Giving Africa its due

September 23, 2016 03:02 am | Updated November 16, 2021 02:46 pm IST

The disaggregated figures on population growth lead to finger-pointing at Africa. But as far as the relationship between population and the SDGs goes, the gaze should turn elsewhere

bounding forward:  “Africa’s population will reach a whopping 2.5 billion by 2050.” Burundian refugees  on the shores of Lake Tanganyika in western Tanzania.

bounding forward: “Africa’s population will reach a whopping 2.5 billion by 2050.” Burundian refugees on the shores of Lake Tanganyika in western Tanzania.

The Population Reference Bureau (PRB) in Washington, D.C. recently released its latest estimates of global, regional and >country population numbers and population growth projections. They are sobering. Our world is estimated to currently host 7.4 billion people, and this is projected to rise to 8.5 billion in 2030 and 9.9 billion in 2050.

Don’t blame it on ‘them’ By any reckoning 9.9 billion is large, and these global numbers naturally make many people apprehensive about things like the earth’s carrying capacity and environmental sustainability. Even if the discussions around the UN’s Sustainable Development Goals (SDGs) skirt the ‘population question’, there is no shortage of groups and agencies and private conversations virtuously horrified by the prospect of so many more of ‘them’. Because of course, it is ‘them’ that mess up the earth, never us.

Sometimes, the ‘them’ refers to the poor and the uneducated in one’s own backyard (in India, for some reason, it is the apparently unbridled fertility of domestic workers that we most frequently shake our heads over); at other times, it’s the multiplying hordes in other parts of the world. These days, the disaggregated figures on population growth lead to the greatest finger-pointing at Africa, especially Sub-Saharan Africa.
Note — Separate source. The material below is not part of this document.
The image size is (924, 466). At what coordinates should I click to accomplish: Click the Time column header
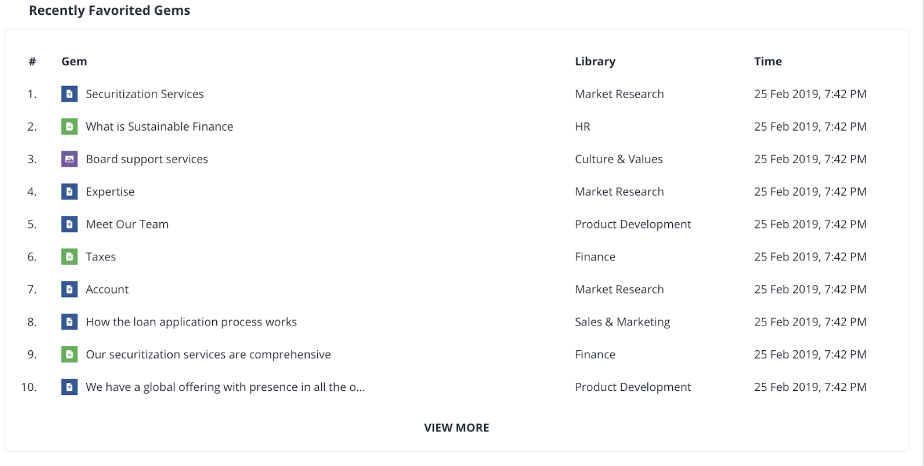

And there is a correspondingly large industry devoted to spreading contraception in that region.

Giving African women (and men) the same access to voluntary birth control that those in most other parts of the world have is of course a good idea from the point of view of women’s reproductive health and rights. But as far as the relationship between population and the SDGs goes, perhaps the gaze should turn elsewhere.

It is true that PRB estimates that Africa’s population will reach a whopping 2.5 billion by 2050. Asia’s will rise to 5.1 billion and Europe’s will fall from 740 million to 728 million. Asia will look gross, but it is already very large and the expected increase is of only (only!) 900 million. It is Africa that will be bounding forward in growth terms – almost doubling its numbers between now and 2050.

So it is Africa that is the most worrying, at least a first glance. But only at first glance. The PRB factsheet has some other very interesting data that should divert us from Africa’s population size and growth to focus a little more about what is happening elsewhere. Take just two examples below.

One of the central reasons for caring about population size is because it affects population density, and population density is a good measure of the pressure on resources; in Malthusian language, it is a very good indicator of the strains on food production. But the latest figures suggest that many of the countries in Africa are not really ‘over-populated’ by this measure: population densities in several of these countries are around or less than 500 persons per square kilometre of arable land. Compare this to figures of closer to a thousand in Asia (China: 1296; India: 846) or West Asia (Saudi Arabia: 1033; Jordan: 3543) or Latin America (Venezuela: 1149; Colombia: 2899) or even many of the rich island states (U.K.: 1047; Japan: 2958; South Korea: 3396).

If malnutrition and undernutrition levels are high in Africa (and they are), it is not because of population impacting the land available for agriculture.

A second frequent reason for disquiet about population is for its presumed impact on the environment. Population size is an important factor in the old I = f(PAT) equation which states that environmental impact is a function of population, affluence and technology. Without going to the trouble of quantifying these components, the PRB data on one important variable are telling. The factsheet tells us what percent of total energy consumption in a country comes from renewable resources.

Sustainable consumption The African countries, especially the Sub-Saharan ones, are the least blameworthy in this respect — the majority of them get 75 per cent or more, often as high as 90 per cent or more, of their energy from such renewable resources. Compare this to the alarmingly low figures (in spite of much publicity and advocacy around the question of carbon emissions) for the rest of the world — a mere 4 per cent of energy use in the U.K. is from renewable sources; in Russia, it is 3 per cent, in Australia 8 per cent, in the U.S. 8 per cent. Ninety per cent or more of the energy consumption from this second group comes from non-renewable sources. If campaign promises are to be believed, a Republican President in the U.S. will mean even less interest in reducing dependence on coal and other carbon spewing non-renewables.

African women need access to good contraceptive services for reasons of autonomy, health and human rights. But the population growth in that region, even as it outpaces every other part of the world, cannot be blamed for the food or environmental problems of Africa or the rest of the world.

Alaka M. Basu, a professor in the Department of Development Sociology at Cornell University, is currently Senior Fellow, United Nations Foundation.